**Texte**
Il serait dangereux aujourd'hui, ajoutait Cavaignac, de modifier les sentiments des Arabes sur leurs mœurs et leurs lois. Il faut surtout se conformer à leurs traditions sur la justice et le droit du plus fort, pour les soumettre comme ils ont soumis les autres peuples. Notre position est analogue à la leur en Espagne. Les Espagnols étaient soumis aux conquérants goths, de même religion qu'eux, mais durs et oppresseurs comme le furent les Turcs dans la régence. Les Arabes chassèrent les Goths, comme nous avons chassé les Turcs. En huit ans l'Espagne était conquise et soumise au point que les émirs purent paisiblement s'avancer en France en la laissant derrière eux. Ils avaient agi par la politique plus que par la guerre, et leurs auteurs louent moins le génie militaire que la justice et l'humanité des généraux : ceux-ci n'exigeaient que le tribut, fixé au dixième des revenus pour les indigènes qui se soumettaient facilement, au cinquième pour ceux qui se défendaient, à la quasi-confiscation pour les rebelles. Les propriétés étaient respectées ; ils n'appliquaient la loi musulmane qu'aux chrétiens volontairement convertis à l'islamisme ; dans les mariages mixtes avec les femmes chrétiennes, les fils seuls devenaient musulmans. Des juges bien choisis, des gouvernants honnêtes firent la prospérité de l'Espagne qui accepta loyalement ses vainqueurs, les soutint contre Charlemagne et contre les prétentions de l'Orient lorsque fut fondé le khalifat de Cordoue pour renforcer l'autorité en supprimant les rivalités des émirs. Ce régime dura huit cents ans.

Tolérants et disposés à l'union, nous pouvons donc agir sur les Arabes en leur appliquant leurs propres principes. Mais il faudra calmer leurs méfiances, car le souvenir de leur expulsion d'Espagne et celui de l'occupation espagnole d'Oran sont encore vivaces. Les habitants de la régence n'ont pas oublié les capitulations violées, l'intolérance religieuse qui faisait juger comme hérétique tout prisonnier de guerre, la proscription de la langue et du costume, les impôts écrasants. On se gardera de faire intervenir la religion, qui pourrait tout perdre, disait Cavaignac pour conclure : Peu nous importe au nom de qui ils voudront prier ; l'important est que la prière ne soit pas pour eux un appel à la vengeance, ou l'expression de la haine et du mépris. Mais il ne prétendait pas l'exclure de l'Afrique du Nord. La création du diocèse d'Alger, qui alarmait et scandalisait les arabisants et les libéraux, lui paraissait peu dangereuse, si l'évêque restait religieux sans empiéter sur la politique. Il ne s'opposait donc pas à un apostolat prudent, à prévisions lointaines, comme celui que devait tenter plus tard Mgr Lavigerie, si cet apostolat était préservé contre les ardeurs dangereuses par une entente de l'évêque et du Gouvernement, dans laquelle le gouverneur aurait toujours le dernier mot en cas de divergence nuisible aux effets moraux de la politique.

**Extraits de données**
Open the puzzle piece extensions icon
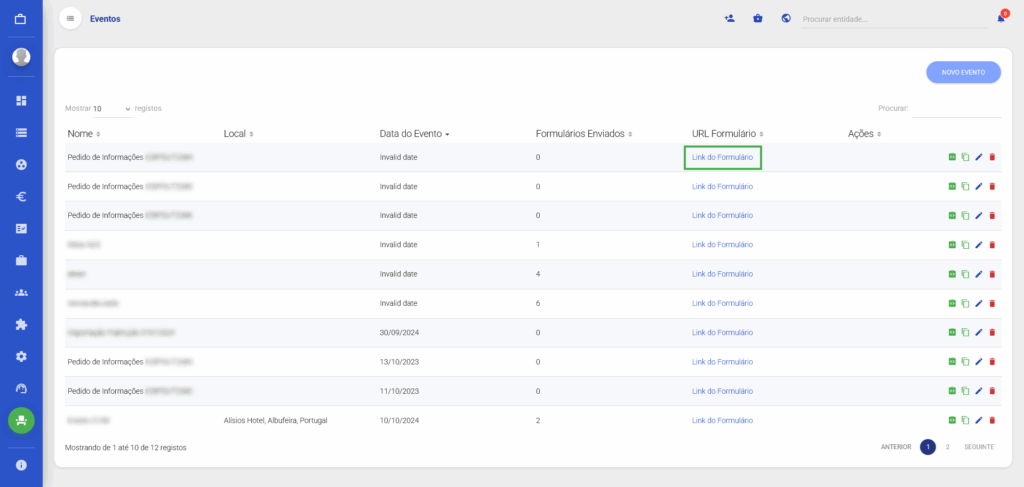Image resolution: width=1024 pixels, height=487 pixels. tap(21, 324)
==
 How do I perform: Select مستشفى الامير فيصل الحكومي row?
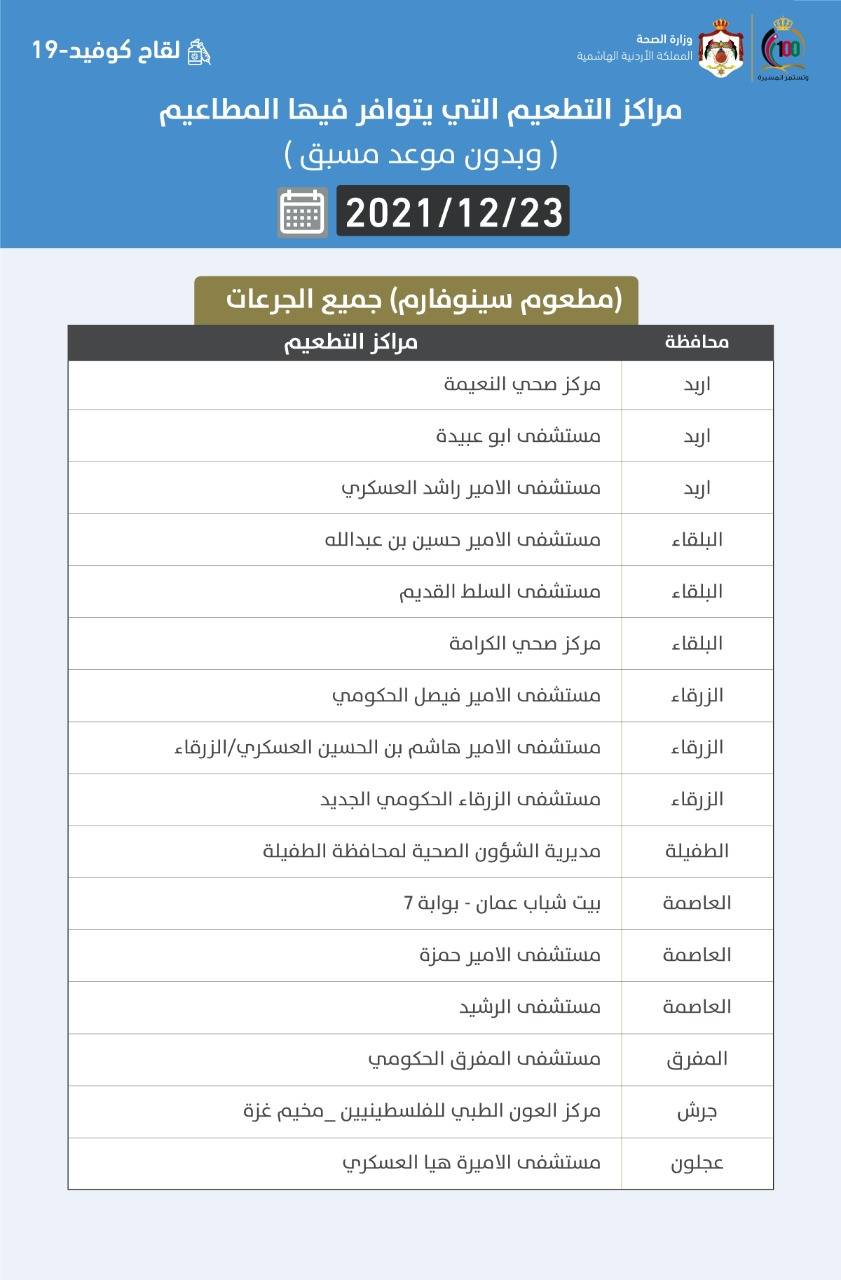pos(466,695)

**Consigne**
Répondez à ces questions sur le texte consacré à Cavaignac et aux Arabes :
1. Quel tribut les généraux arabes demandaient-ils aux habitants d'Espagne qui se soumettaient facilement ?
2. Combien de temps a duré le régime établi en Espagne par les Arabes ?
3. À quelle condition la création du diocèse d'Alger paraissait-elle peu dangereuse à Cavaignac ?
Pour répondre, servez-vous seulement du texte.

**Réponse**
1. Le dixième de leurs revenus.
2. Huit cents ans.
3. À condition que l'évêque reste religieux sans empiéter sur la politique.